▶ **COMPLETE THE FOLLOWING**
A - Repeat word for word the passage of the Blood Ransom review that begins at the words "If you've read" and stops after the words "16, 3:11 p.m.".
B - Carry the Blood Ransom review forward, writing the next part after its final line.

▶ **SELECTED TEXT**
Source: Bought through Half.com.
Book Description from Back Cover:
Natalie Sinclair is working to eradicate the diseases decimating whole villages in the Republic of Dhambizao when she meets Dr. Chad Talcott, a surgeon on sabbatical from a lucrative medical practice now volunteering at a small clinic.
Meanwhile, things are unraveling in Dhambizao. Joseph Komboli returns to his village to discover rebel soldiers abducting his family and friends. Those that were too old or weak to work lay motionless in the African soil. When Chad and Natalie decide to help Joseph expose this modern-day slave trade--and a high-ranking political figure involved in it--disaster nips at their heels.
Where is God in the chaos? Will Chad, Natalie, and Joseph win their race against time?
Blood Ransom is a fast-paced Christian thriller with some romance. I think this novel will appeal to both men and women. The story was set in a fictional third-world Africa country with a corrupt government. It focused more on the government corruption than the slave trade, though the two were connected. The vivid setting details made me feel like I was really there: walking through the market, facing the tragedy at Joseph's village, etc.
The tension remained high throughout the story and mainly came from the physical danger to the characters. There were more good-guy point of view characters than just the romantic couple, and the romance was more what you'd expect from someone in this situation (as in, "I think I want to get to know him/her better when this is done" rather than "I'm so in love, I can't resist him/her even though I've only known him/her a few hours."). The characters were smart but acted realistically, like I'd expect of normal people who want to do what's right but feel overwhelmed by the scary events they've gotten caught up in.
The good-guy characters were pretty much all Christians with a strong faith in God, but they still had moments of wondering why God was letting such bad things happen when they're trying to do what's right.
There was no sex and no bad language. Overall, I'd highly recommend this interesting, well-written thriller.
If you've read this book, what do you think about it? I'd be honored if you wrote your own opinion of the book in the comments.
Excerpt from Chapter One
Monday, November 16, 3:11 p.m.

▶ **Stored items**
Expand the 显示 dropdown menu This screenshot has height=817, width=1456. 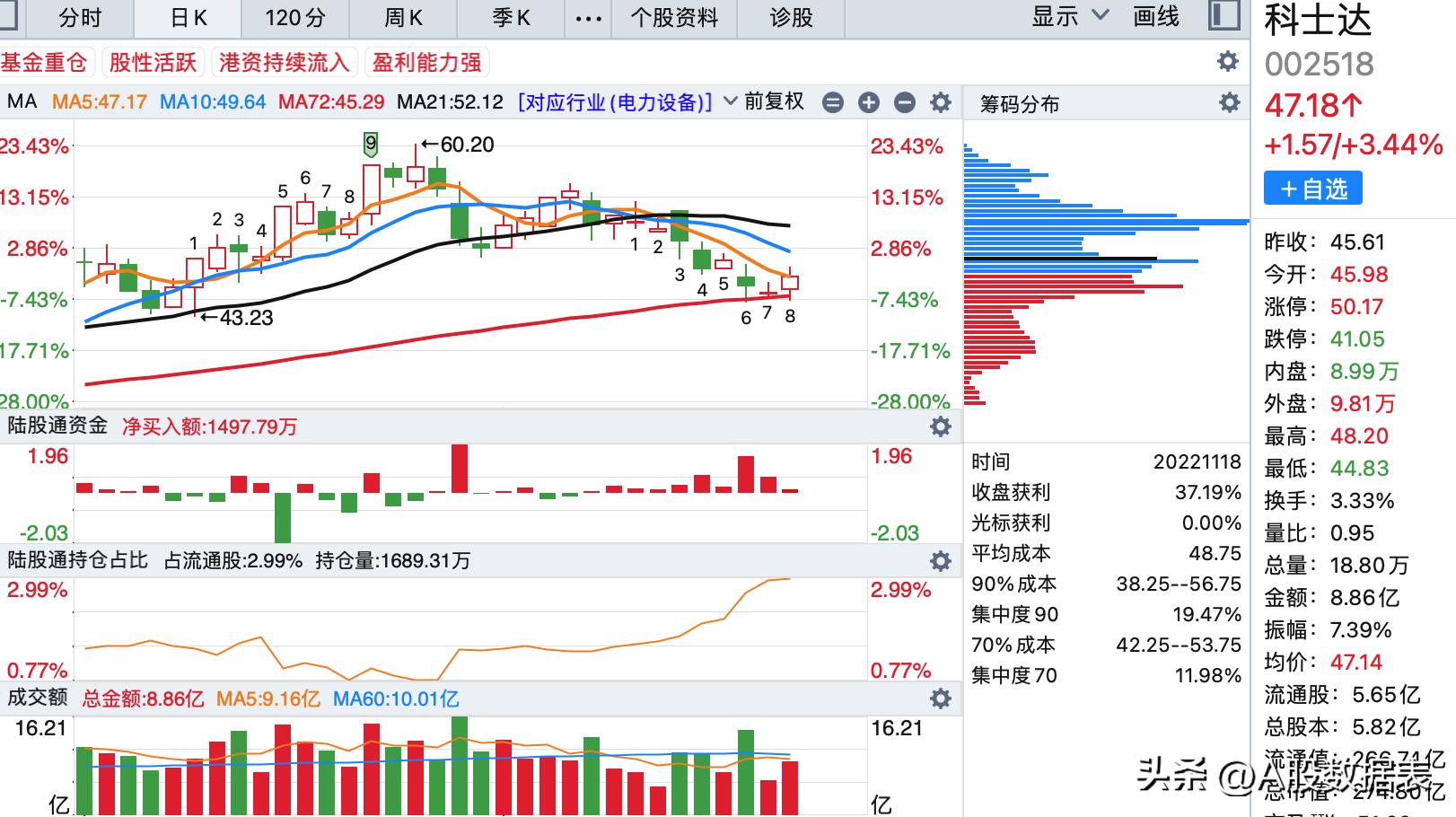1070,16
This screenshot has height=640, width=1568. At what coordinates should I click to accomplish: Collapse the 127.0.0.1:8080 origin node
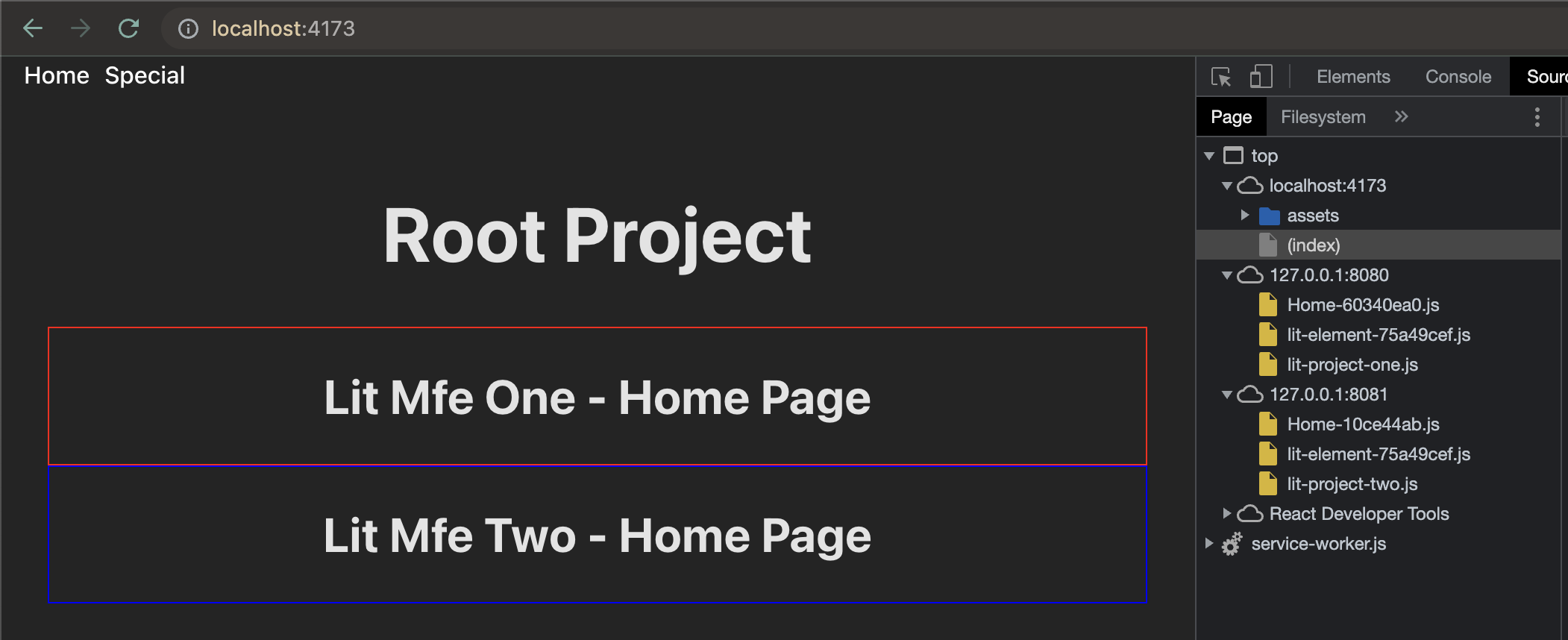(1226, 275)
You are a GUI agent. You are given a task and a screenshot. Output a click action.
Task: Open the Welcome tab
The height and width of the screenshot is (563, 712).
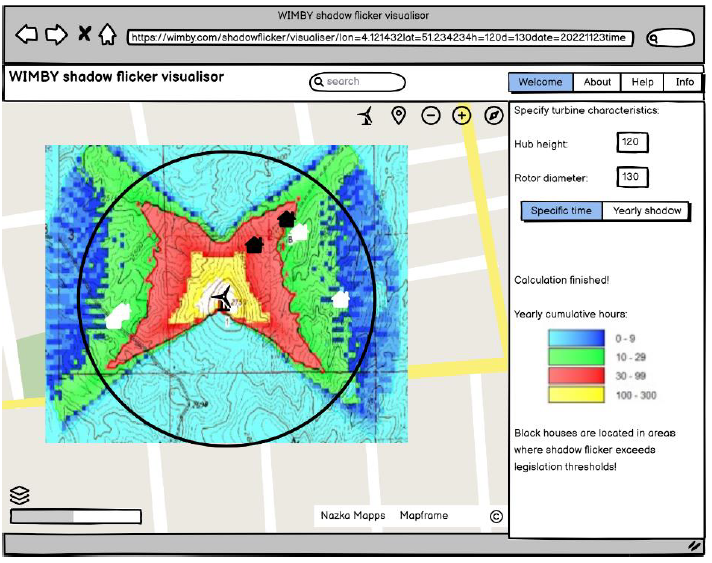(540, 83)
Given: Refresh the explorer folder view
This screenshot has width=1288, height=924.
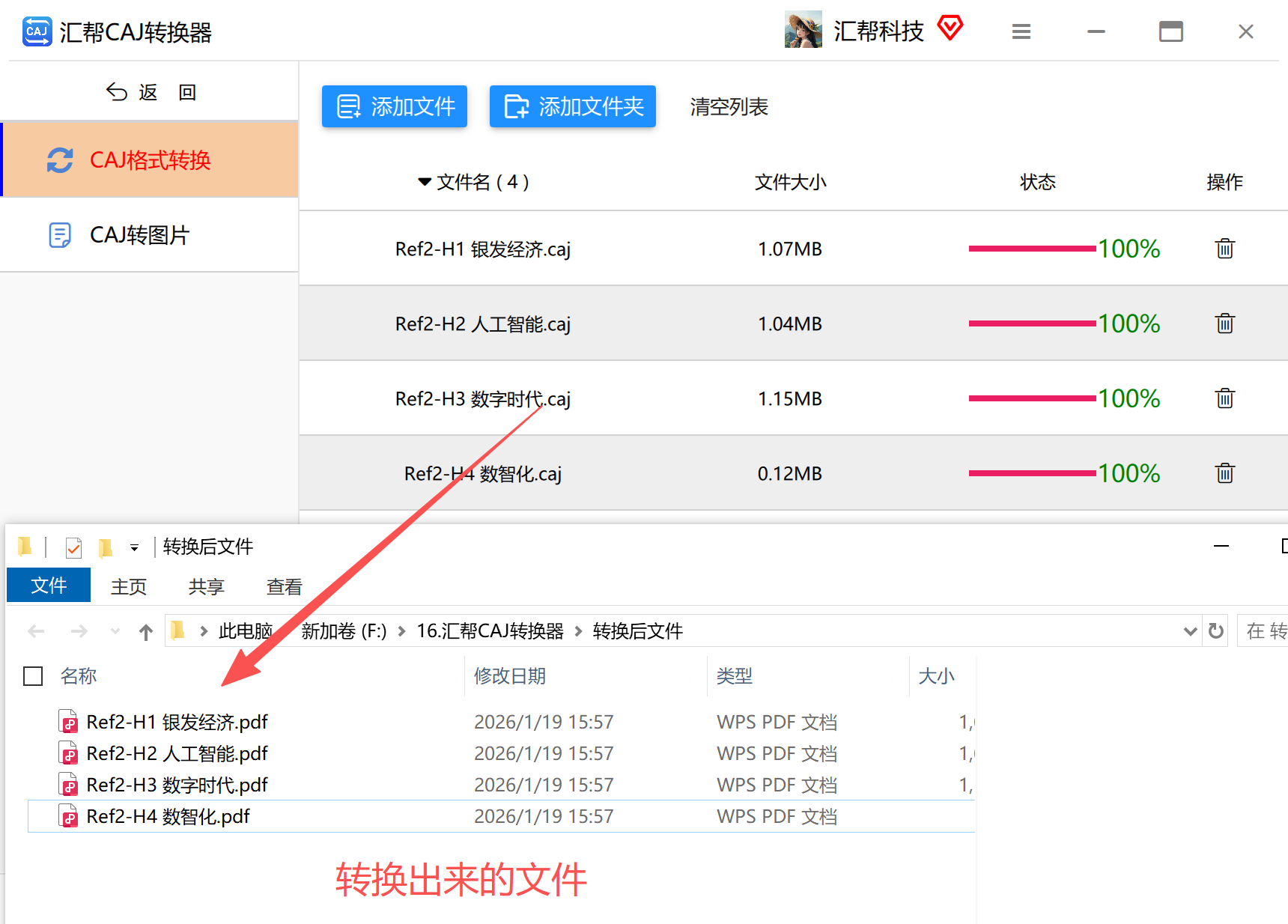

▶ **ANSWERS TO THE TASKS**
A -
If you've read this book, what do you think about it? I'd be honored if you wrote your own opinion of the book in the comments.
Excerpt from Chapter One
Monday, November 16, 3:11 p.m.

B -
Kasili Outdoor Market
Natalie Sinclair fingered the blue-and-yellow fabric that hung neatly folded on a wooden rod among dozens of other brightly colored pieces, barely noticing the plump Mama who stood beside her in hopeful anticipation. Instead she gazed out at the shops that lined the winding, narrow paths of the market, forming an intricate maze the size of a football field. The vendors sold everything from vegetables and live animals to piles of secondhand clothing that had been shipped across the ocean from charities in the States.
Natalie stepped across a puddle and turned to glance beneath the wooden overhang at the stream of people passing by. Even with the weekend over, the outdoor market was crowded with shoppers. Hiphop-style music played in the background, lending a festive feel to the sultry day. But she couldn’t shake the uneasy feeling in the pit of her stomach.
Someone was following her.
She quickened her steps and searched for anything that looked out of place. A young man weaved his bicycle through the crowded walkway, forcing those on foot to step aside. A little girl wearing a tattered dress clung to the skirt of her mother, who carried a sleeping infant, secured with a length of material, against her back. An old man with thick glasses shuffled past a shop that sold eggs and sugar, then stopped to examine a pile of spark plugs.
Natalie’s sandal stuck in a patch of mud, and she wiggled her foot to pull it out. Perhaps the foreboding sensation was nothing more than the upcoming elections that had her on edge. All American citizens had been warned to stay on high alert due to the volatile political situation. Violence was on the rise. Already a number of joint military-police peacekeeping patrols had been deployed onto the streets, and there were rumors of a curfew.
Not that life in the Republic of Dhambizao was ever considered safe by the embassy, but neither was downtown Portland. It was all a matter of perspective.